* _Given problem_
Reproduce the data below word for word, from the line that contains "Click the page reload icon in toolbar" through the line that contains "Action: [x=56, y=28]", and stop after that line.

* _Supplied data_
########################################
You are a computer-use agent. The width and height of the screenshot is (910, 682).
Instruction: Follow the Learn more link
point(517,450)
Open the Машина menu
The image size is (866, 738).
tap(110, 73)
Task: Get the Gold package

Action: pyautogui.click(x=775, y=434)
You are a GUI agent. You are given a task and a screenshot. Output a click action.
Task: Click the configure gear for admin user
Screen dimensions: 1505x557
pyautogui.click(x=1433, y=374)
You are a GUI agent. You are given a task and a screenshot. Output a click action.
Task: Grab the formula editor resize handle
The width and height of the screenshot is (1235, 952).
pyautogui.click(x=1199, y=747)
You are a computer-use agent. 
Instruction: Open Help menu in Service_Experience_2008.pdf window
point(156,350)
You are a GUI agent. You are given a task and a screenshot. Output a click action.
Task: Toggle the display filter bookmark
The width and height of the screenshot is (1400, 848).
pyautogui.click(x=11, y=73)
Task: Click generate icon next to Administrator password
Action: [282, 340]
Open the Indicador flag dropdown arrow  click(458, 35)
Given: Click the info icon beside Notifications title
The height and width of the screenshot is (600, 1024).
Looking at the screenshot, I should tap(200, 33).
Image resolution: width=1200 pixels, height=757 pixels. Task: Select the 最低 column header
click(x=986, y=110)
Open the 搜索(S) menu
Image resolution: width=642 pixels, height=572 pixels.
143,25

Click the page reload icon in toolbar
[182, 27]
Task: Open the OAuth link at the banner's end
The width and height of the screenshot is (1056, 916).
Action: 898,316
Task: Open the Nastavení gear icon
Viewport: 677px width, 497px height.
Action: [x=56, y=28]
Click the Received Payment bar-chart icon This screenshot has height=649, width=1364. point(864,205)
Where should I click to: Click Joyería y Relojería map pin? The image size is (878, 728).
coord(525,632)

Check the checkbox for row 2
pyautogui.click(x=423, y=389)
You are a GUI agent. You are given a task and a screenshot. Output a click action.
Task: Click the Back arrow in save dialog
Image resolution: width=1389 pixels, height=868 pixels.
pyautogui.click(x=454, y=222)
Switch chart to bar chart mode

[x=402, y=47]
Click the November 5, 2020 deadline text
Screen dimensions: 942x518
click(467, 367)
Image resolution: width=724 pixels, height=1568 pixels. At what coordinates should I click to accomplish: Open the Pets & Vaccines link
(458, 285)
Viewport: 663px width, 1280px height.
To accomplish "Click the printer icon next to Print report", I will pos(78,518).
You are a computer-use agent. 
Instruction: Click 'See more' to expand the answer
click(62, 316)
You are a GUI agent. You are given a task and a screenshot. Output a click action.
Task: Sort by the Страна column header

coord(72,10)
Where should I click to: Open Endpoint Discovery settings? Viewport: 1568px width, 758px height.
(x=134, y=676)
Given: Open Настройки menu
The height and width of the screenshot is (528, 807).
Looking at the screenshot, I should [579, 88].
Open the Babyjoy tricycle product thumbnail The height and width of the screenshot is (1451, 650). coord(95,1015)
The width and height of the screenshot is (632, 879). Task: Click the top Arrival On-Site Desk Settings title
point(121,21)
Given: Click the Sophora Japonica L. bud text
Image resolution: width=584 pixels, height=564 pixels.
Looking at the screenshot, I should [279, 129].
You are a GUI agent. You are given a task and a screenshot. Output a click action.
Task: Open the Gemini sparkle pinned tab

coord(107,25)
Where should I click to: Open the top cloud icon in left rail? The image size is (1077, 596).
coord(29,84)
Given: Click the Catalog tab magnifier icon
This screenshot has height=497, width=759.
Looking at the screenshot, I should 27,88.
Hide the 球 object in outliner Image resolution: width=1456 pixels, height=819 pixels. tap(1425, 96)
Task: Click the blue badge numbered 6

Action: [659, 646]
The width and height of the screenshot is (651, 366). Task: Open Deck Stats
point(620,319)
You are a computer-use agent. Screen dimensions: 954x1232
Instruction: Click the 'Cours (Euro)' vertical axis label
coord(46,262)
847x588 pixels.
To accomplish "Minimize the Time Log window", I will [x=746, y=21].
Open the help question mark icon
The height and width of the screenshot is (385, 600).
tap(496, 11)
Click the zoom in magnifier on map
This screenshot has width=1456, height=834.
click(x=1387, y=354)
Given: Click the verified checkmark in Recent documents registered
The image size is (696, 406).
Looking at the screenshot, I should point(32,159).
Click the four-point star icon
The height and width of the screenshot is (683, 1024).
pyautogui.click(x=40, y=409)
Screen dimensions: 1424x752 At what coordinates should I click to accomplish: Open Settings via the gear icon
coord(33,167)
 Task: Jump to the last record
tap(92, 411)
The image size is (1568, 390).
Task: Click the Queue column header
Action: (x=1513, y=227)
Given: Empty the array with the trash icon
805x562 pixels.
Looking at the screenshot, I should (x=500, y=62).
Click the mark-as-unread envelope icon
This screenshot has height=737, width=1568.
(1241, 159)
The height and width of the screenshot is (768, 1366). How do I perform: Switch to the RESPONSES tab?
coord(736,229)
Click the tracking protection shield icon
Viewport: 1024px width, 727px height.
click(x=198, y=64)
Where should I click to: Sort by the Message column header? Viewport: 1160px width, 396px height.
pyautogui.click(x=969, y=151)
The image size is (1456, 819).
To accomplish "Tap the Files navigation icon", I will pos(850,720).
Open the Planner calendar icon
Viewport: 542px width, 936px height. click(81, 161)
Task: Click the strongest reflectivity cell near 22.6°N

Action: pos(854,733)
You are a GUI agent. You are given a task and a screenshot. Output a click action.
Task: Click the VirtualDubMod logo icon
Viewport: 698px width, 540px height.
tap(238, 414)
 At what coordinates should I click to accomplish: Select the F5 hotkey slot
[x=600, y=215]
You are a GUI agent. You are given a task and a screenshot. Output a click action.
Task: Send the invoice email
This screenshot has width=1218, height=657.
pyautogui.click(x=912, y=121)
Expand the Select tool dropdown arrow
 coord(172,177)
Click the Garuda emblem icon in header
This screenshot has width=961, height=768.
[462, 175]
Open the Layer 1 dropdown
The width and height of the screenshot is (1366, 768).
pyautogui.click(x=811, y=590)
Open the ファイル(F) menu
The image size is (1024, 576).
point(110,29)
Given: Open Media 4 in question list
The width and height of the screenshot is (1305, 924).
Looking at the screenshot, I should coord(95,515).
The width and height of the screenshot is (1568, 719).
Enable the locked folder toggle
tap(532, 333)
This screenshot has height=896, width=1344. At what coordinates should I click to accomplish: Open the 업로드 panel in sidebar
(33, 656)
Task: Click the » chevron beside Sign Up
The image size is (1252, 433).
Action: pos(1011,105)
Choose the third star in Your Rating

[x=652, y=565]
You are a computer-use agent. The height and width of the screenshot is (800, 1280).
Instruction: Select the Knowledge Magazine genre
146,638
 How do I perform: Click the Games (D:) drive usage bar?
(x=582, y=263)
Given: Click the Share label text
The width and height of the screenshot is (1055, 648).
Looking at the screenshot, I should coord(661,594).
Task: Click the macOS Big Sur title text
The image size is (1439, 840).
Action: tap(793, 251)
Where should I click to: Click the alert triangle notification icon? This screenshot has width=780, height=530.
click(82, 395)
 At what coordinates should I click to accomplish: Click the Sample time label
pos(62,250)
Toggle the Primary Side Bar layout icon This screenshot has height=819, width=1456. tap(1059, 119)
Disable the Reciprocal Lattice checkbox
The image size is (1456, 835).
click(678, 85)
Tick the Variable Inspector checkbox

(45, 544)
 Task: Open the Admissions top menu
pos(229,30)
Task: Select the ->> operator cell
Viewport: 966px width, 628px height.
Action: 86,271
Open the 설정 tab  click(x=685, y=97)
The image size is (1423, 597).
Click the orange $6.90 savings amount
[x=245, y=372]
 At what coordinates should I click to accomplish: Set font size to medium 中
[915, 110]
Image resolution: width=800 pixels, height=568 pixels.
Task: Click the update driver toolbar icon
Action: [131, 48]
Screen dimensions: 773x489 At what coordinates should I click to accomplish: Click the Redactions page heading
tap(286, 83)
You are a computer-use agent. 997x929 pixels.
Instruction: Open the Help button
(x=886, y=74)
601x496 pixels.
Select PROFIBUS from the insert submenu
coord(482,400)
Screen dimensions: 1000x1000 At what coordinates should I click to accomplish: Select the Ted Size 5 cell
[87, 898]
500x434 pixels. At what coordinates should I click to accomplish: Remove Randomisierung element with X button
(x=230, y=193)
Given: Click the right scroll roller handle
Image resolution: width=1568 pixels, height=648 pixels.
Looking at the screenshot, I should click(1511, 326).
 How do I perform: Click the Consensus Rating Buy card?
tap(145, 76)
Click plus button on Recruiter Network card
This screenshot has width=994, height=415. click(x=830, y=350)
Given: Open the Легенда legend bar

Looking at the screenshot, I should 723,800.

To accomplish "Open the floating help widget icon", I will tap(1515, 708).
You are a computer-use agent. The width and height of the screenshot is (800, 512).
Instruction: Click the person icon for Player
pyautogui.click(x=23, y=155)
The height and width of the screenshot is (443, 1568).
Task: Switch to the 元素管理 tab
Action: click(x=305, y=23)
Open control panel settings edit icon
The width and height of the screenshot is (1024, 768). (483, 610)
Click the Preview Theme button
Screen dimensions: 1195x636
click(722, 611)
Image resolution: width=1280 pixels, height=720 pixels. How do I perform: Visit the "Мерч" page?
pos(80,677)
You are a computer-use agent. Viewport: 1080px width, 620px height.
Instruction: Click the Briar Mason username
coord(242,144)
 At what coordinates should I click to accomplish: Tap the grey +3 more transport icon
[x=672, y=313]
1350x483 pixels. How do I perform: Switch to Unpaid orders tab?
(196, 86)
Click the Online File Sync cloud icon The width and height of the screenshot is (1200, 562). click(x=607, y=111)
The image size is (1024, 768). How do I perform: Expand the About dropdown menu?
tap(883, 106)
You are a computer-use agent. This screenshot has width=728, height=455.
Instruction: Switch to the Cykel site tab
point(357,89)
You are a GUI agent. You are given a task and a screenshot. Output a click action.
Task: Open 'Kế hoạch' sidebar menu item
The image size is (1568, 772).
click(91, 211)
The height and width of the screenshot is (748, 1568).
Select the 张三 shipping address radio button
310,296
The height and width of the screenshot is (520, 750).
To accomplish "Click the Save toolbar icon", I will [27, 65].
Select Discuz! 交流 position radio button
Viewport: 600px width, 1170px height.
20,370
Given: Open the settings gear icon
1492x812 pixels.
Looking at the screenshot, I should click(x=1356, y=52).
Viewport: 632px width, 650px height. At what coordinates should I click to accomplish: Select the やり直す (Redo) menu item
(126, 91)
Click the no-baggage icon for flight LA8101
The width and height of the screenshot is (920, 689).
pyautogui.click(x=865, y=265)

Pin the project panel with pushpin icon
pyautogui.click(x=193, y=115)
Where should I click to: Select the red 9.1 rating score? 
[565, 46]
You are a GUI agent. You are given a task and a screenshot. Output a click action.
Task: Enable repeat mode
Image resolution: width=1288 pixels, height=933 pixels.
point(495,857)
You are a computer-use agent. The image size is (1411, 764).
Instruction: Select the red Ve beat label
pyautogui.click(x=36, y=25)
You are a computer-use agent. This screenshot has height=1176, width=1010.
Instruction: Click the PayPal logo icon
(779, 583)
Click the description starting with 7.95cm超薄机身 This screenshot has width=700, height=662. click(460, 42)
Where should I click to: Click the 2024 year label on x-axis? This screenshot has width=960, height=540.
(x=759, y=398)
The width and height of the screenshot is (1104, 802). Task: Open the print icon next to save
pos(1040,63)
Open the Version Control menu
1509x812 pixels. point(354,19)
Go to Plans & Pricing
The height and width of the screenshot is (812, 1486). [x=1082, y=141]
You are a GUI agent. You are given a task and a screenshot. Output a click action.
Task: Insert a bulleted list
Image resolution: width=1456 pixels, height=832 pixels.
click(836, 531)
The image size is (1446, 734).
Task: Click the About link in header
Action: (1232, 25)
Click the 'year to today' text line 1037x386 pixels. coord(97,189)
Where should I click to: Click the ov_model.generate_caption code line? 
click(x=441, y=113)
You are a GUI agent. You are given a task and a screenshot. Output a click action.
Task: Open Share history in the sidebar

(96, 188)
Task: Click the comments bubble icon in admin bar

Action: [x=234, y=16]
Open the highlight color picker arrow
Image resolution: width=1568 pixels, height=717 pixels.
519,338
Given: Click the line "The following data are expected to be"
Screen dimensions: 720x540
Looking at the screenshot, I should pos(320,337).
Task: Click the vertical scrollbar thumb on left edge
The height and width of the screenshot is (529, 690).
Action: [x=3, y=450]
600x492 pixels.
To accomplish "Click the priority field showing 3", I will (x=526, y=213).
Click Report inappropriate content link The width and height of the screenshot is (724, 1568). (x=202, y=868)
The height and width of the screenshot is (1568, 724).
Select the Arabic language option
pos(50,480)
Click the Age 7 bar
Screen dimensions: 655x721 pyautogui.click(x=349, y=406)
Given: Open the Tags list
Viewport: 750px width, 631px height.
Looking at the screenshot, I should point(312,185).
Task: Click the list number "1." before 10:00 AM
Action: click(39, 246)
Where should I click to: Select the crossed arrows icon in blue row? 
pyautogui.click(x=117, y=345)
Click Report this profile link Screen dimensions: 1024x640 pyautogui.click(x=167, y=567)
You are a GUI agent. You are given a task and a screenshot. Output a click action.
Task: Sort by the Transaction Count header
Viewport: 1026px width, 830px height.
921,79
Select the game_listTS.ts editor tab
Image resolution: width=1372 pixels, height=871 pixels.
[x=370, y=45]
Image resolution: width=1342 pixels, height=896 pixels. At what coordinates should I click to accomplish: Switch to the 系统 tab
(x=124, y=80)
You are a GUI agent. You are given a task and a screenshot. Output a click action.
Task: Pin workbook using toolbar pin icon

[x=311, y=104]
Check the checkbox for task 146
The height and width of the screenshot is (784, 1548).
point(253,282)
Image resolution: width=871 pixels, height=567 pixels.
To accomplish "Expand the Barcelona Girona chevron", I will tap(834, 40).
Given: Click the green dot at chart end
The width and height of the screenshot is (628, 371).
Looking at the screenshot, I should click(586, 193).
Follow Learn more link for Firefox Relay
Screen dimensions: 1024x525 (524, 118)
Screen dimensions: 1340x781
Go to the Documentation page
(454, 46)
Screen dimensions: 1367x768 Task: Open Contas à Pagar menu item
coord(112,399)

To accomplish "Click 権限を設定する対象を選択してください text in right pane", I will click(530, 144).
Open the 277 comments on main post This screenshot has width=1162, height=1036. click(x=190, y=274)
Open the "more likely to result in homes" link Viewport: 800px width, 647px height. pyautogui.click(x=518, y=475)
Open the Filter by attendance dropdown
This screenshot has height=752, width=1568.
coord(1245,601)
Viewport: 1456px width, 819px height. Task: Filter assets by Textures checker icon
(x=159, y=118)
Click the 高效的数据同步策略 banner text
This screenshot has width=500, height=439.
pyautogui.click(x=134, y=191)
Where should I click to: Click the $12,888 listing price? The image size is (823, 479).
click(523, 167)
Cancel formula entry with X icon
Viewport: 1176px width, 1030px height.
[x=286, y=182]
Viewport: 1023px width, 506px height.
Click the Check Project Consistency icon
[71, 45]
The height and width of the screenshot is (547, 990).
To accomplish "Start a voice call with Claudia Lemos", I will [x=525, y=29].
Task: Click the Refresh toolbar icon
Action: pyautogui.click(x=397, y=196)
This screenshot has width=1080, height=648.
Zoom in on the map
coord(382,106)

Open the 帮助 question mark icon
########################################
* _Correct result_
Click the page reload icon in toolbar
[182, 27]
Task: Open the OAuth link at the banner's end
The width and height of the screenshot is (1056, 916).
Action: 898,316
Task: Open the Nastavení gear icon
Viewport: 677px width, 497px height.
Action: [x=56, y=28]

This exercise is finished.